In both cases, the receptors contain DNA binding regions which have sequences typical of metal binding fingers. Such metal binding finger domains are known to exist in wide variety of both DNA binding and RNA binding proteins. Such domains may have an ancestral gene from where these domains were incorporated in nucleic acid binding protein.

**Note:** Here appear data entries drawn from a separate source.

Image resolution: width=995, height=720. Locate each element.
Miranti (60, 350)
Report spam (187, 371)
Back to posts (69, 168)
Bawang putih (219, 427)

The specific DNA regions to which the hormone receptor complexes bind are called hormone response elements (HREs). Hormone binding to the receptor itself induces a conformational change in the receptor. This allows receptors to also interact with transcriptional factors.

 

HREs for various hormone receptor complexes are similar in length but their nucleotide sequences vary with each hormone. This consensus sequence is thus specific to each hormone. Each sequence has two (nucleotide)6 sequences either together or separated by a nucleotide trimer.

 

The hormones receptor complex binds as a dimer, each monomer‟s zinc fingers binding to (nucleotide)6 sequence. Apart from HRE sequences, its number and position relative to the gene also varies with each hormone.

 

Steroid glycosides

Many plants are rich in steroid glycosides. Most important among these are so called “neutral saponins”. The carbohydrate component imparts polarity and hence saponins are very good surface active agent. This property makes them useful in many industrial applications.

 

The aglycones are called sapogenins. The important sapogenins are digitogenin, gitogenin and tigogenin. Sapogenins can hemolyse erythrocytes. The aglycones can be obtained by hydrolysis of sapogenins.

 

Some other steroid glycosides, found along with saponins have effect on cardiac activity. Used in adequate amount, these compounds stop heart function. Aborigines used to apply these on the tip of their arrows to kill enemies!

 

The important aglycones of these glycosides are digitoxigenin, periplogenin and sarmatogenin. Used in appropriate amounts, these cardiac glycosides can stimulate mammalian heart activity and have medicinal value.

 

The venom of some toads are also steroid derivatives. An important toad steroid is gamabufotalin.

 

In these venoms, the steroid forms ester with suberylarginine.

 

Steroids find large amount of applications which includes their therapeutic action. Steroid transformations are an active area of biocatalysis. Microbial cells in free and whole cell forms have been extensively used in such steroid transformation. Hydroxylation and redox reactions are important reaction types involved.

 

We have discussed steroid hormones in this module. A better appreciation of this hormonal action is possible by integrating the knowledge about all hormones. There is lot of connectivity to be discovered that way among various hormones and even within steroid hormone.

 

A case in point is that we exemplified cortisone as a glucorticoid. It does not merely affect carbohydrate metabolism but nitrogen and even fat metabolism as well. Furthermore, deoxycortisone also is involved in electrolyte balance so it functions like a mineralocorticoid as well.

 

Finally, steroid glycosides are fascinating molecules producing diverse physiological actions.

 

 

Summary

  • Cholesterol is an important and essential constituent of biomembranes.
  • All steroid hormones and bile salts are produced from cholesterol.
  • Androgen and esterogens are sex hormones. The adrenal hormones are glucocorticoids.
  • Steroid hormones act by altering gene expression.